The following works when I paste it on the browser:

http://www.somesite.com/details.pl?urn=2344

But when I try reading the URL with Python nothing happens:

 link = 'http://www.somesite.com/details.pl?urn=2344'
 f = urllib.urlopen(link)           
 myfile = f.readline()  
 print myfile

Do I need to encode the URL, or is there something I'm not seeing?

This question is related to python

The answer is


None of these answers are very good for Python 3 (tested on latest version at the time of this post).

This is how you do it...

import urllib.request

try:
   with urllib.request.urlopen('http://www.python.org/') as f:
      print(f.read().decode('utf-8'))
except urllib.error.URLError as e:
   print(e.reason)

The above is for contents that return 'utf-8'. Remove .decode('utf-8') if you want python to "guess the appropriate encoding."

Documentation: https://docs.python.org/3/library/urllib.request.html#module-urllib.request


You can use requests and beautifulsoup libraries to read data on a website. Just install these two libraries and type the following code.

import requests
import bs4
help(requests)
help(bs4)

You will get all the information you need about the library.
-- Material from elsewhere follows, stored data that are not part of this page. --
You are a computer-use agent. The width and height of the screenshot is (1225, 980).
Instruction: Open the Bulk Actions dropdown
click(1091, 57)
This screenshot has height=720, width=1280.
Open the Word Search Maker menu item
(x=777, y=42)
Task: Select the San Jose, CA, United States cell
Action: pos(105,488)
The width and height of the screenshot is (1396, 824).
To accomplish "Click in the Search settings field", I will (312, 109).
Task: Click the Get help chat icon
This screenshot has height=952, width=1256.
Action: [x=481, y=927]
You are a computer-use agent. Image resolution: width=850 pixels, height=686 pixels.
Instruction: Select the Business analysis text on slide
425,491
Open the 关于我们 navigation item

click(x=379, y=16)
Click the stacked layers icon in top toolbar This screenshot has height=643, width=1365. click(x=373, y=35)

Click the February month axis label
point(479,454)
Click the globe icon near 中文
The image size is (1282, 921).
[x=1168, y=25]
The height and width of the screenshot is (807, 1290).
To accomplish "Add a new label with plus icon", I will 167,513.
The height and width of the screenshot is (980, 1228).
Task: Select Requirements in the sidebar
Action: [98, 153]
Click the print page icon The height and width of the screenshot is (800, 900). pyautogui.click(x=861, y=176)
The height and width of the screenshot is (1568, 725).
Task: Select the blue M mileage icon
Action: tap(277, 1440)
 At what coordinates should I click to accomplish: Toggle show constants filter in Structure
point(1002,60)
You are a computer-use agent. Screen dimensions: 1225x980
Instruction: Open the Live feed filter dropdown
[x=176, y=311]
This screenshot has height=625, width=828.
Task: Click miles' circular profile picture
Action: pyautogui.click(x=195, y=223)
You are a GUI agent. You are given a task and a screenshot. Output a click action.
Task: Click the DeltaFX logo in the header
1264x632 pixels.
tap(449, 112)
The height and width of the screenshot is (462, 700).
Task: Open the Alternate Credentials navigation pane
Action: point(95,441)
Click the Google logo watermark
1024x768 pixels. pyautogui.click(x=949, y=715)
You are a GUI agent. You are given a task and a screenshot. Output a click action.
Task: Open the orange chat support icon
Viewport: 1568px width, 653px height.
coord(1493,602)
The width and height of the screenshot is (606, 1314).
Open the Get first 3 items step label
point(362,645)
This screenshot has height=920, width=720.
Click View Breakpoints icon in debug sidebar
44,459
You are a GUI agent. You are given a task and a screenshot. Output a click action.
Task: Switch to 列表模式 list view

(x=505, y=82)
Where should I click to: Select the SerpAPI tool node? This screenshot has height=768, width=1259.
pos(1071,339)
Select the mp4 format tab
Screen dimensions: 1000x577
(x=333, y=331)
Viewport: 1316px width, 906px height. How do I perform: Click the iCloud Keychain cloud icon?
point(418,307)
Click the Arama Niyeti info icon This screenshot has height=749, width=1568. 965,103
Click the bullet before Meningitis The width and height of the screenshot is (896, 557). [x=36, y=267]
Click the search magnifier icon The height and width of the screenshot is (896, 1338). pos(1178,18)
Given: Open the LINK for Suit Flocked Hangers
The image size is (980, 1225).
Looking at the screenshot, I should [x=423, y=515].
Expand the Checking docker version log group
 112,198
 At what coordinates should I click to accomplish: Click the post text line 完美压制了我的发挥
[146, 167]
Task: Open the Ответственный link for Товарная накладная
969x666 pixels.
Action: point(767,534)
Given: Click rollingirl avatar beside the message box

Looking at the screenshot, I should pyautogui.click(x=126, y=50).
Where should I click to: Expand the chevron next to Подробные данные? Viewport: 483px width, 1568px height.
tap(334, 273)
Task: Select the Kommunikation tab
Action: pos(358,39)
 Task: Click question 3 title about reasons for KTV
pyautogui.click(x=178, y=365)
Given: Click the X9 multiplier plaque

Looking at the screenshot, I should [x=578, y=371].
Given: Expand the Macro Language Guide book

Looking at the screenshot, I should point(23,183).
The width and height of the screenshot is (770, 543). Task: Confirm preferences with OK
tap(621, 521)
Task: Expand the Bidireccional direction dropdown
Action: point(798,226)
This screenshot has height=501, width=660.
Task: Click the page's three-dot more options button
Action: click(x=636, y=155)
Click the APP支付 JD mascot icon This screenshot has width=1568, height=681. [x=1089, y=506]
I used the following code:

import urllib

def read_text():
      quotes = urllib.urlopen("https://s3.amazonaws.com/udacity-hosted-downloads/ud036/movie_quotes.txt")
      contents_file = quotes.read()
      print contents_file

read_text()

We can read website html content as below :

from urllib.request import urlopen
response = urlopen('http://google.com/')
html = response.read()
print(html)

# retrieving data from url
# only for python 3

import urllib.request

def main():
  url = "http://docs.python.org"

# retrieving data from URL
  webUrl = urllib.request.urlopen(url)
  print("Result code: " + str(webUrl.getcode()))

# print data from URL 
  print("Returned data: -----------------")
  data = webUrl.read().decode("utf-8")
  print(data)

if __name__ == "__main__":
  main()

For python3 users, to save time, use the following code,

from urllib.request import urlopen

link = "https://docs.scipy.org/doc/numpy/user/basics.broadcasting.html"

f = urlopen(link)
myfile = f.read()
print(myfile)

I know there are different threads for error: Name Error: urlopen is not defined, but thought this might save time.


A solution with works with Python 2.X and Python 3.X makes use of the Python 2 and 3 compatibility library six:

from six.moves.urllib.request import urlopen
link = "http://www.somesite.com/details.pl?urn=2344"
response = urlopen(link)
content = response.read()
print(content)

from urllib.request import urlopen

# if has Chinese, apply decode()
html = urlopen("https://blog.csdn.net/qq_39591494/article/details/83934260").read().decode('utf-8')
print(html)

#!/usr/bin/python
# -*- coding: utf-8 -*-
# Works on python 3 and python 2.
# when server knows where the request is coming from.

import sys

if sys.version_info[0] == 3:
    from urllib.request import urlopen
else:
    from urllib import urlopen
with urlopen('https://www.facebook.com/') as \
    url:
    data = url.read()

print data

# When the server does not know where the request is coming from.
# Works on python 3.

import urllib.request

user_agent = \
    'Mozilla/5.0 (Windows; U; Windows NT 5.1; en-US; rv:1.9.0.7) Gecko/2009021910 Firefox/3.0.7'

url = 'https://www.facebook.com/'
headers = {'User-Agent': user_agent}

request = urllib.request.Request(url, None, headers)
response = urllib.request.urlopen(request)
data = response.read()
print data

The URL should be a string:

import urllib

link = "http://www.somesite.com/details.pl?urn=2344"
f = urllib.urlopen(link)           
myfile = f.readline()  
print myfile